Bu yavrular tam olarak tarih öncesi türle birebir aynı değil. Ancak o zamanki fenotipi yani fiziksel özellikleri yeniden ortaya çıkarılmış durumda. “Bu yavrular, binlerce yıl boyunca kaybolmuş bir varlığın yeniden hayata dönmüş hali” diye ekledi.
Sırada Nesli Tükenen Diğer Türler Var
Şirket, 2021’den bu yana yünlü mamut, dodo kuşu ve Tazmanya kaplanı gibi nesli tükenmiş türleri de geri getirme hedefiyle çalışıyor. Şirket ortağı Lamm, bu projelerin aynı zamanda tehlike altındaki türleri korumakta büyük katkılar sağlayacağını vurguladı.
Colossal bu süreçte kızıl kurt gibi nesli kritik düzeyde tehlikede olan canlılardan da iki yeni yavru üretmeyi başardı.

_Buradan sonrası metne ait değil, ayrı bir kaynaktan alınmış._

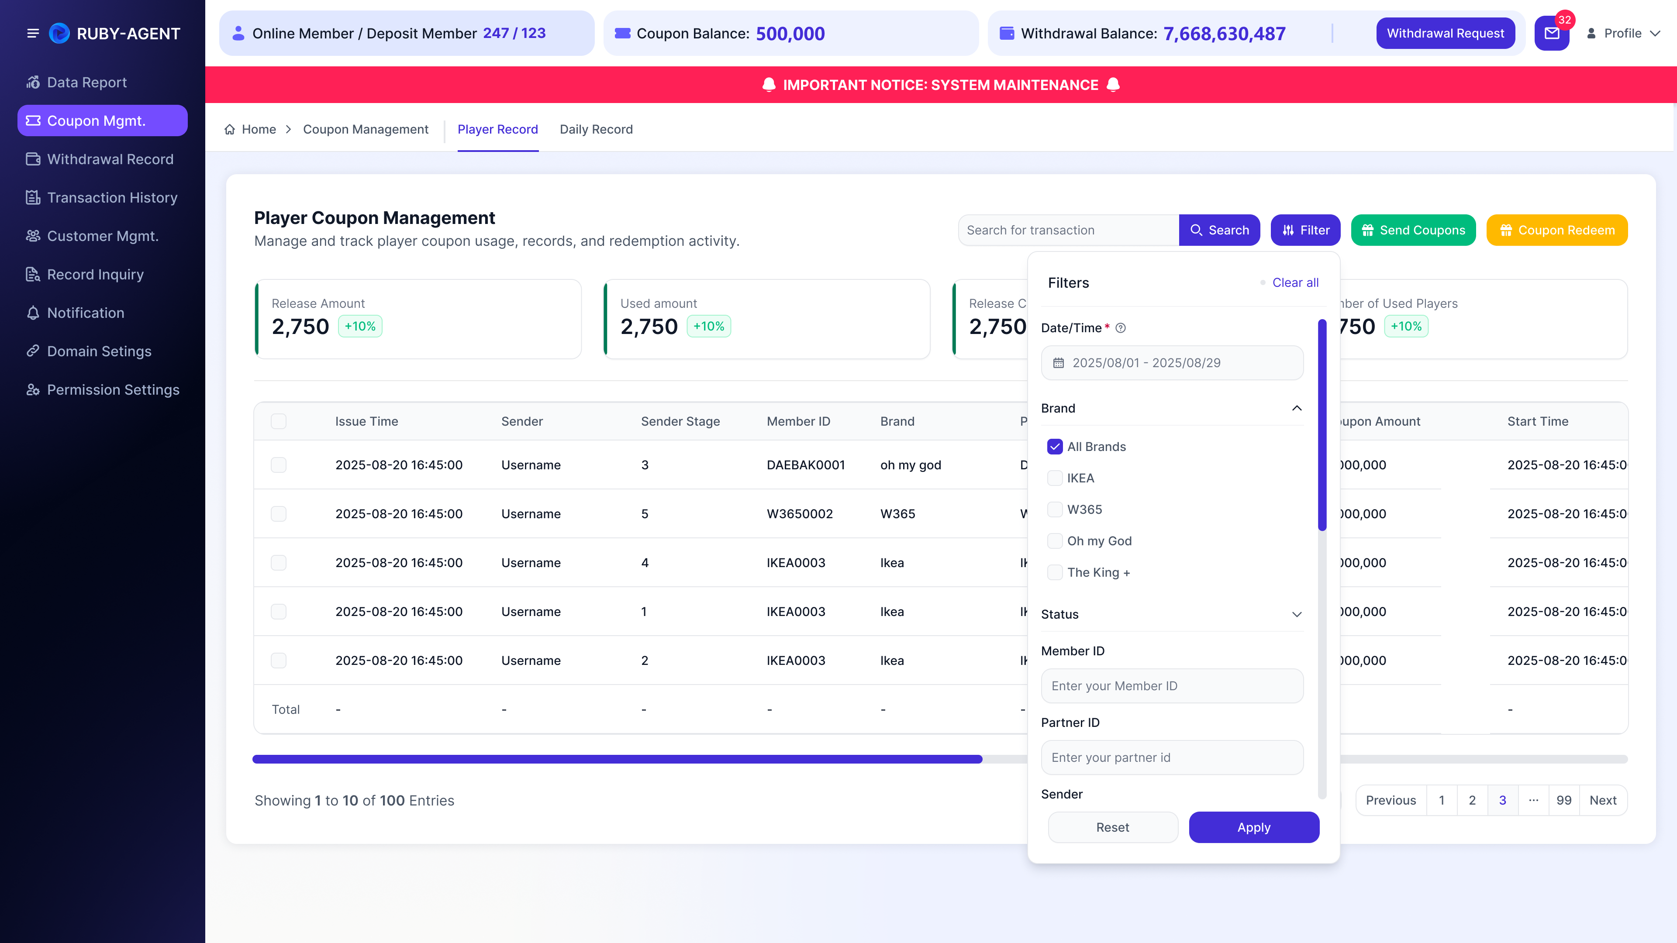Image resolution: width=1677 pixels, height=943 pixels.
Task: Click the Date/Time help info icon
Action: [x=1120, y=328]
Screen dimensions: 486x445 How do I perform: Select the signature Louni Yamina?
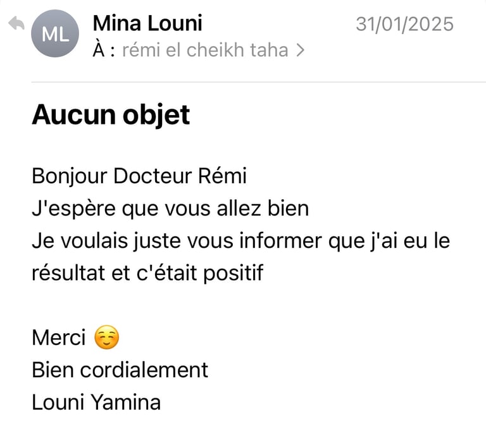[x=96, y=402]
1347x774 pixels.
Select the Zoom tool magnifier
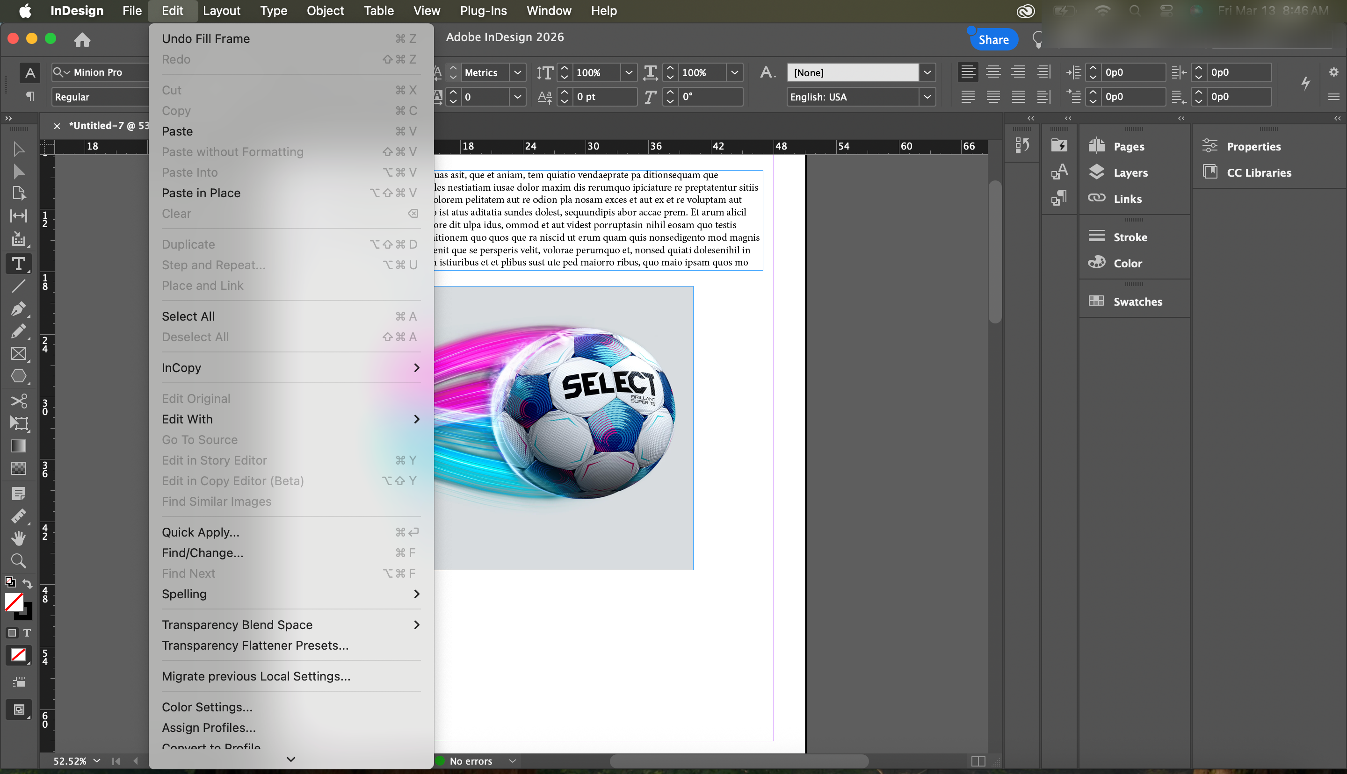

Ulu kurtlar Game of Thrones dizisinden tanıdığımız efsanevi yaratıklar olarak hayal dünyamızda uzun süre yer etmişti. Artık bu hayvanlar sadece bir hayal değil. Genetik biliminin geldiği nokta, doğaya geri dönmenin yeni yollarını ararken, geçmişi de bugüne taşıyor.
Ulu kurtların tekrar doğaya salınıp salınmayacağı sorusuna şirket yetkilileri şu cevabı veriyor:
“Günümüzde bile gri kurtlar birçok bölgede hayatta kalmakta zorlanıyor. Ulukurtlar için doğada bir yer bulmak çok daha zor olabilir.”